Oltre 40 i soggetti che hanno sigliato il protocollo dedicato alla sicurezza e legalità sul luogo di lavoro

Tutti alleati per la sicurezza


Dopo un 2018 da dimenticare in fatto di sicurezza sul lavoro, con ben 28 casi mortali e oltre 11mila infortuni nei primi 9 mesi dell’anno, le parti sociali corrono ai ripari per invertire la tendenza.
Sindacati, associazioni di categoria, Inps, Inail, Ispettorato del lavoro, Casse edili, Ufficio Scolastico Regionale e Cooperative, ma anche parti datoriali, enti bilaterali e consorzi. Sono oltre 40 i soggetti istituzionali che questa mattina hanno sottoscritto il protocollo in materia di sicurezza e legalità nei luoghi di lavoro, promosso dal vicegovernatore della Regione con delega alla Salute, Riccardo Riccardi, e dall'assessore al Lavoro Alessia Rosolen.

Il protocollo prevede una serie di azioni ad ampio spettro che puntano a migliorare la qualità e la regolarità del mercato del lavoro regionale, anche riducendo la precarizzazione. Tali iniziative saranno sviluppate attraverso attività di contrasto degli infortuni, ad esempio con percorsi informativi e di approfondimento sul tema e la realizzazione di studi e ricerche di settore, ma anche con programmi di comunicazione e valorizzazione della legalità e la diffusione di buone prassi. Per favorire il reinserimento lavorativo, il protocollo prevede invece specifici percorsi occupazionali e l'elaborazione di linee guida sul collocamento mirato delle persone con disabilità. Il tutto con il coordinamento di un'apposita cabina di regia della quale faranno parte i soggetti sottoscrittori dell'accordo.

"Una delle cause principali degli infortuni sul lavoro - ha rimarcato Rosolen - è da ricercare nell'estemporaneità degli interventi di ditte che lavorano in condizioni di precarietà e scarsa conoscenza normativa.
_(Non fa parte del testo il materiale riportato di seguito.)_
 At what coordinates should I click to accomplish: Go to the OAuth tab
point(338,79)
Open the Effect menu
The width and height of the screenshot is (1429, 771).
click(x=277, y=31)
Non è quindi casuale che il protocollo preveda misure di contrasto al dumping sociale che ditte straniere esercitano nei confronti delle nostre aziende: troppo spesso, appalti assegnati secondo logiche poco lungimiranti, premiano soggetti improvvisati, che assumono persone non formate, con contratti non esattamente regolari. In questo modo, si ottengono due risultati molto pericolosi: i lavoratori sono esposti a rischi che non sono in grado di fronteggiare, e le imprese regolari subiscono una concorrenza sleale, che droga il mercato e porta all'anarchia".
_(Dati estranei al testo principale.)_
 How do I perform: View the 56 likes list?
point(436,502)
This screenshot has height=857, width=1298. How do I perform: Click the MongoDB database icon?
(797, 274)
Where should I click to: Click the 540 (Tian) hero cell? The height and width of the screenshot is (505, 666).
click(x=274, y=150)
"Mettere attorno allo stesso tavolo tutte le componenti della filiera significa gettare le basi per intraprendere un percorso nuovo e raggiungere un obiettivo fondamentale per una societàcivile: garantire i lavoratori nel luogo in cui prestano servizio - ha detto Rosolen -. Gli aspetti sanitari sono fondamentali e complementari per garantire condizioni adeguate a chi esercita un mestiere. Convocheremo un tavolo ulteriore per approfondire il tema degli appalti e, nella circostanza, lavoreremo assieme ai colleghi Roberti e Pizzimenti per approfondire ogni livello del tema. La firma di oggi non rappresenta la fine di un percorso, ma una tappa obbligata e simbolica verso una nuova dimensione del lavoro. Entro 60 giorni - ha concluso l'assessore - convocheremo un comitato di pilotaggio per verificare lo stato dell'arte e decidere tempi e modi di intervento".